• Activity:
Which lines run from the line with "For every named" through the line with "Rawhide Strips for use as Stems (116, 1542)" in the entries below? Print them exactly, both ends included, and nothing more.

• Data supplied:

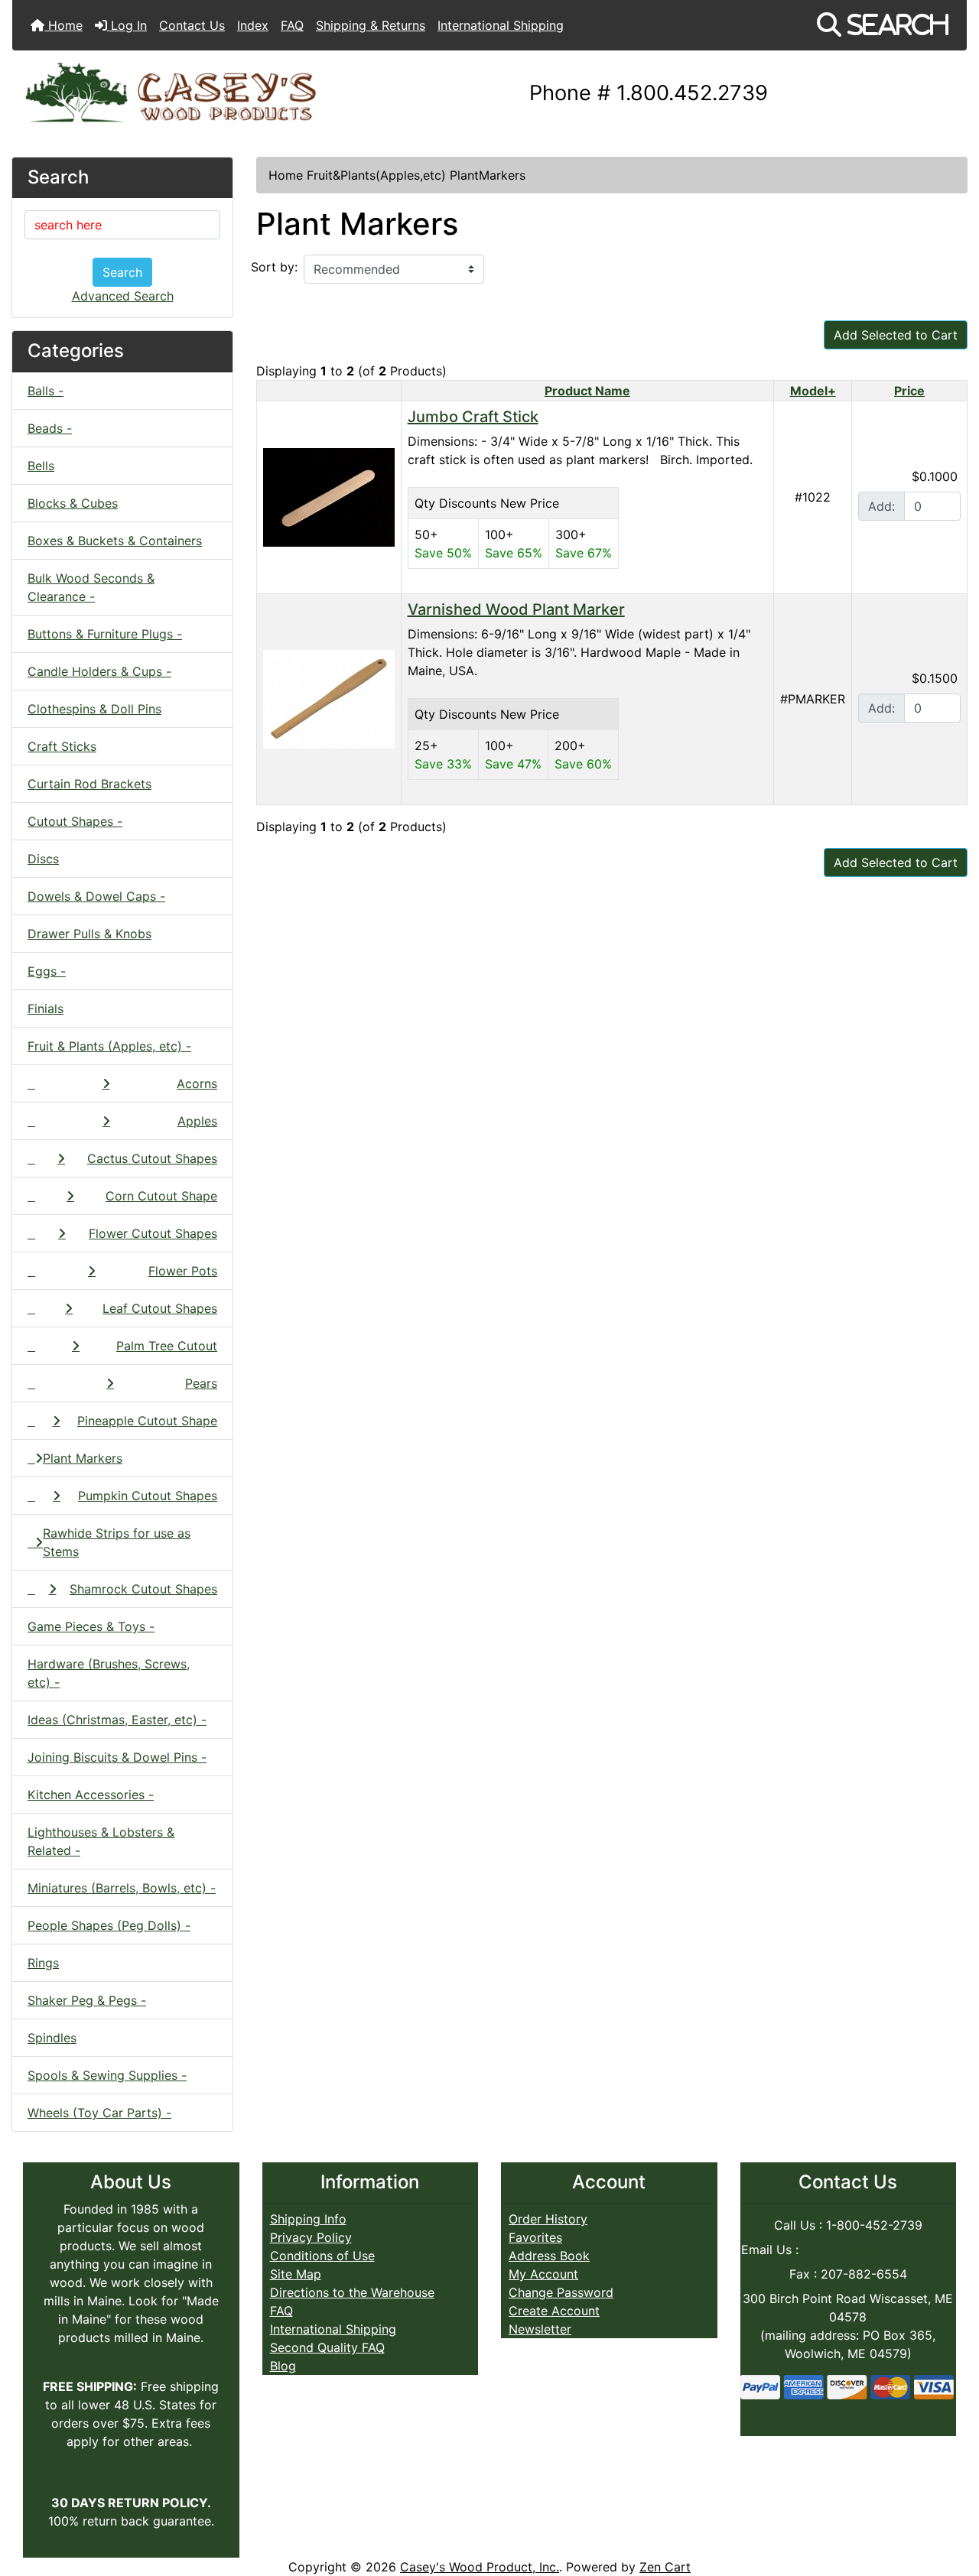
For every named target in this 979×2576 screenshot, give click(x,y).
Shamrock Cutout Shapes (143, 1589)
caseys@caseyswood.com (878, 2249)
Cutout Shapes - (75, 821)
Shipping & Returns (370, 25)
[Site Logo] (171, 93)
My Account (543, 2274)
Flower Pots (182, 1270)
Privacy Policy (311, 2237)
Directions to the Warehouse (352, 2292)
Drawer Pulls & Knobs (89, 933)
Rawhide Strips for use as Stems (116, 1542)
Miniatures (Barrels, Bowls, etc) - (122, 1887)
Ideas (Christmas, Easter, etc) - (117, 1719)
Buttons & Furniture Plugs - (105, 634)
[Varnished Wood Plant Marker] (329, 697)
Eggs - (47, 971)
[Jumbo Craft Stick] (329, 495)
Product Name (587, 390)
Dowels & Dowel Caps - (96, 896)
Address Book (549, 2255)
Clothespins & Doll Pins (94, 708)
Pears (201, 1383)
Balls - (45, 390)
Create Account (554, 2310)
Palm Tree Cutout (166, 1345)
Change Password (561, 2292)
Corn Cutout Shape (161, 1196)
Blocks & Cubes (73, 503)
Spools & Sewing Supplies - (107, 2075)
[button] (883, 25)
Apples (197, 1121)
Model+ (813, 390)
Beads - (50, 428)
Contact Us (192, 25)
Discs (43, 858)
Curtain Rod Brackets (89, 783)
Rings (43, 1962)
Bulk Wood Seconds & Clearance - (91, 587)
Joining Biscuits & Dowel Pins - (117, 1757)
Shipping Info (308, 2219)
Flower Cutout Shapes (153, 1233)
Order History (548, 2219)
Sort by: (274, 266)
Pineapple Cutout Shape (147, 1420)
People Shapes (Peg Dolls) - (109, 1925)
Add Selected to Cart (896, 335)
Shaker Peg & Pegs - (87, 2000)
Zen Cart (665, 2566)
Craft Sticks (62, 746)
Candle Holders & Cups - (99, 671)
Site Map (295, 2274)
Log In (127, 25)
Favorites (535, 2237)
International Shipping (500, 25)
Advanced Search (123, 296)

---

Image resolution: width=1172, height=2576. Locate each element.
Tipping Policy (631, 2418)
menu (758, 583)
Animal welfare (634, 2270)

---

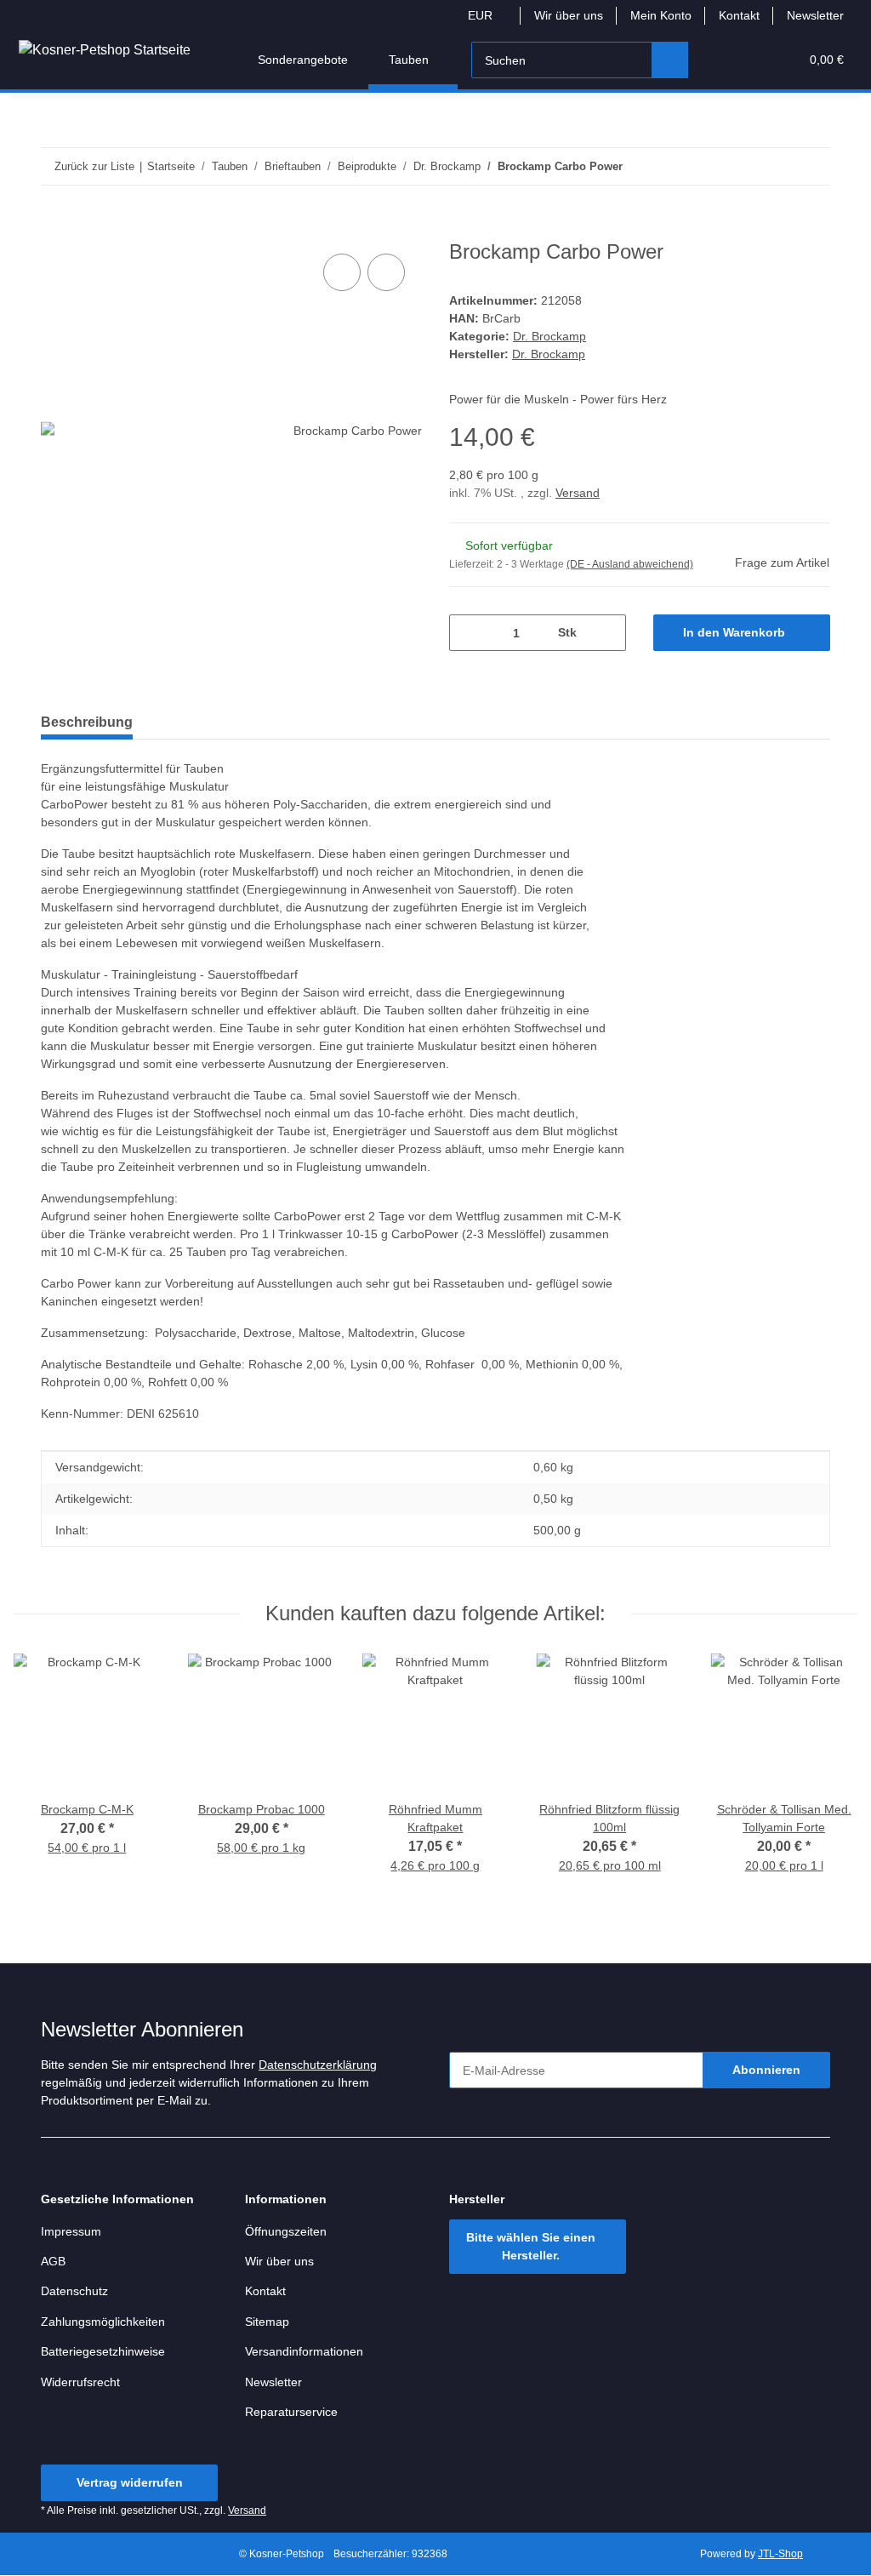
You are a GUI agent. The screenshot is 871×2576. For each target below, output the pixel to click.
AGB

• Solution to the exercise:
For every named target in this 979×2576 screenshot, give click(x,y).
Shamrock Cutout Shapes (143, 1589)
caseys@caseyswood.com (878, 2249)
Cutout Shapes - (75, 821)
Shipping & Returns (370, 25)
[Site Logo] (171, 93)
My Account (543, 2274)
Flower Pots (182, 1270)
Privacy Policy (311, 2237)
Directions to the Warehouse (352, 2292)
Drawer Pulls & Knobs (89, 933)
Rawhide Strips for use as Stems (116, 1542)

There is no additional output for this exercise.